• _TASK DETAILS_
Go through the entries below line by line and tally those holding "This"; write only the tally.

── ENTRIES PROVIDED ──

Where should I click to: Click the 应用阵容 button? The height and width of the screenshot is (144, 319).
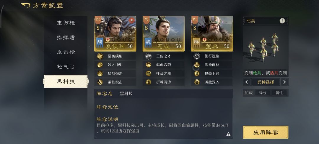coord(266,132)
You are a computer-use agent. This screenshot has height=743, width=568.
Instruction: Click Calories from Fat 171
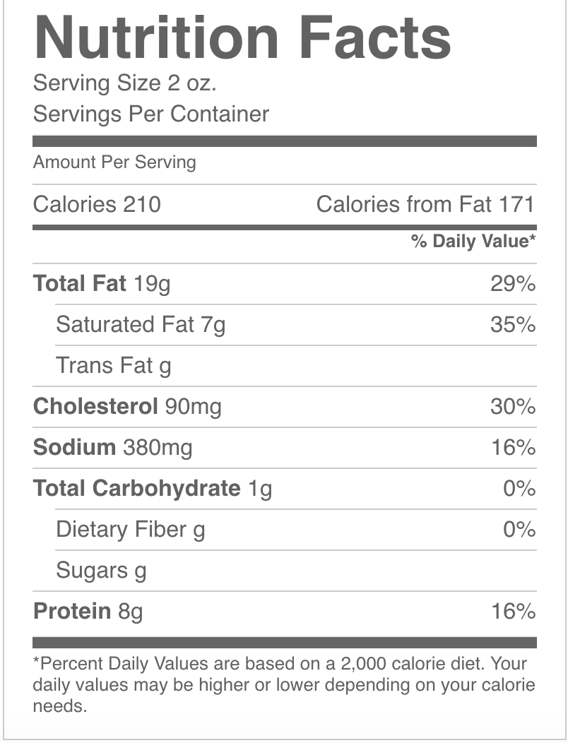tap(425, 205)
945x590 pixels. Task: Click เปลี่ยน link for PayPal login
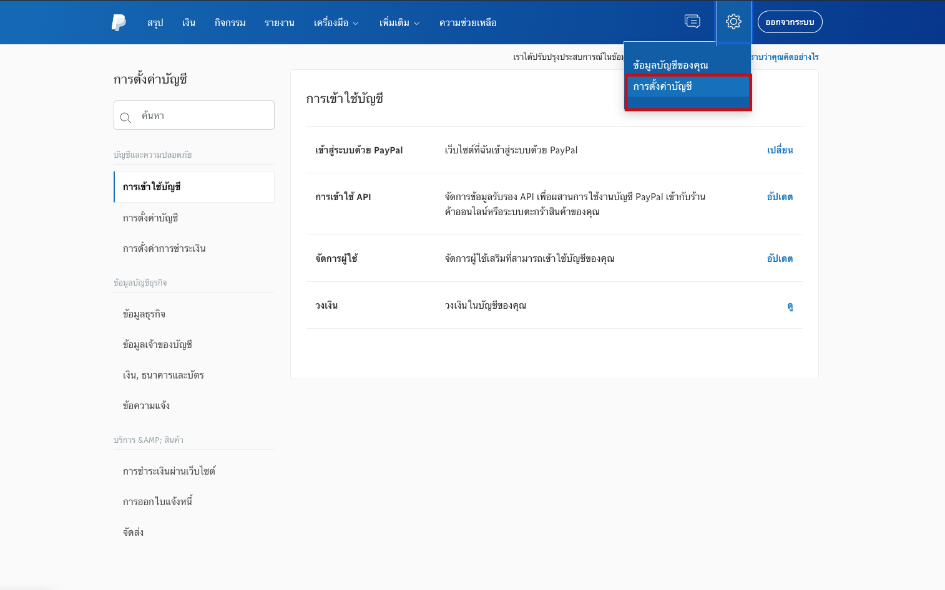click(780, 150)
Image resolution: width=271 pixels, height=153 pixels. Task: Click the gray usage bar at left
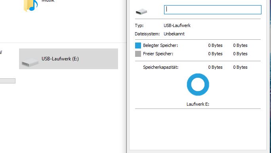tap(8, 81)
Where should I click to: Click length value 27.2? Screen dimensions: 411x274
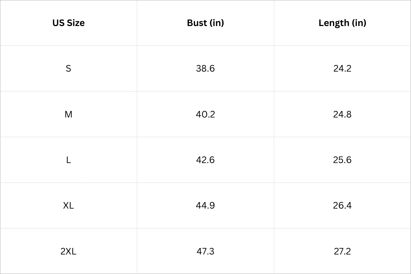coord(342,251)
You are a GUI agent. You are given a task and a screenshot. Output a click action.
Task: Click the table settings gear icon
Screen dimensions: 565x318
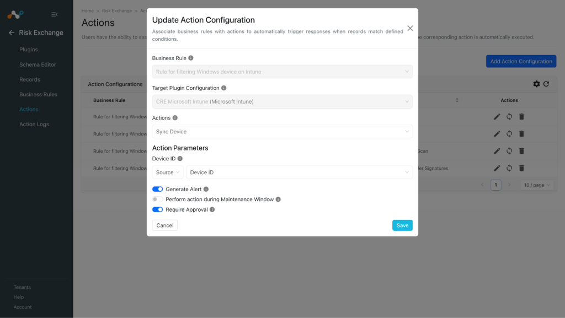pos(536,84)
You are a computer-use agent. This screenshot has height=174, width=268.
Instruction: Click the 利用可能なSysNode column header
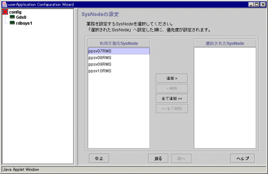(118, 43)
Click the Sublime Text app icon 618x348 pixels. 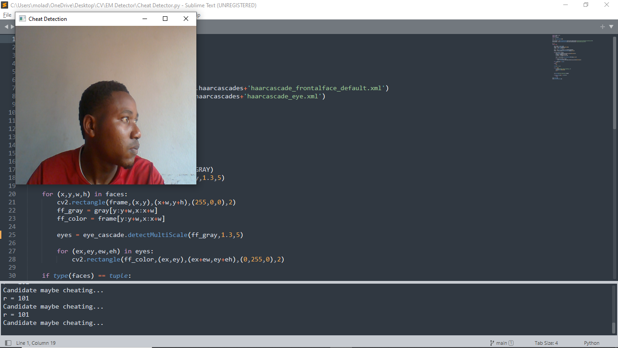5,5
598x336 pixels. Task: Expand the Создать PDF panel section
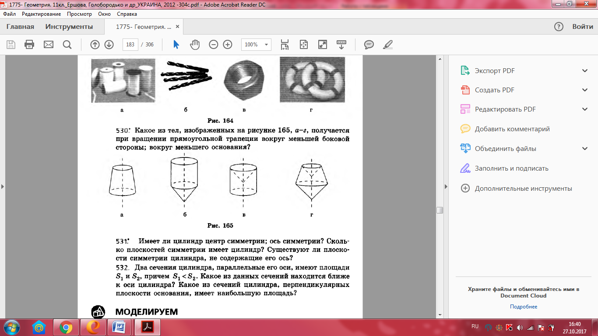[585, 90]
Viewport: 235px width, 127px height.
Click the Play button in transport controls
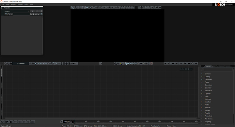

───

• _YOUR SOLUTION_
2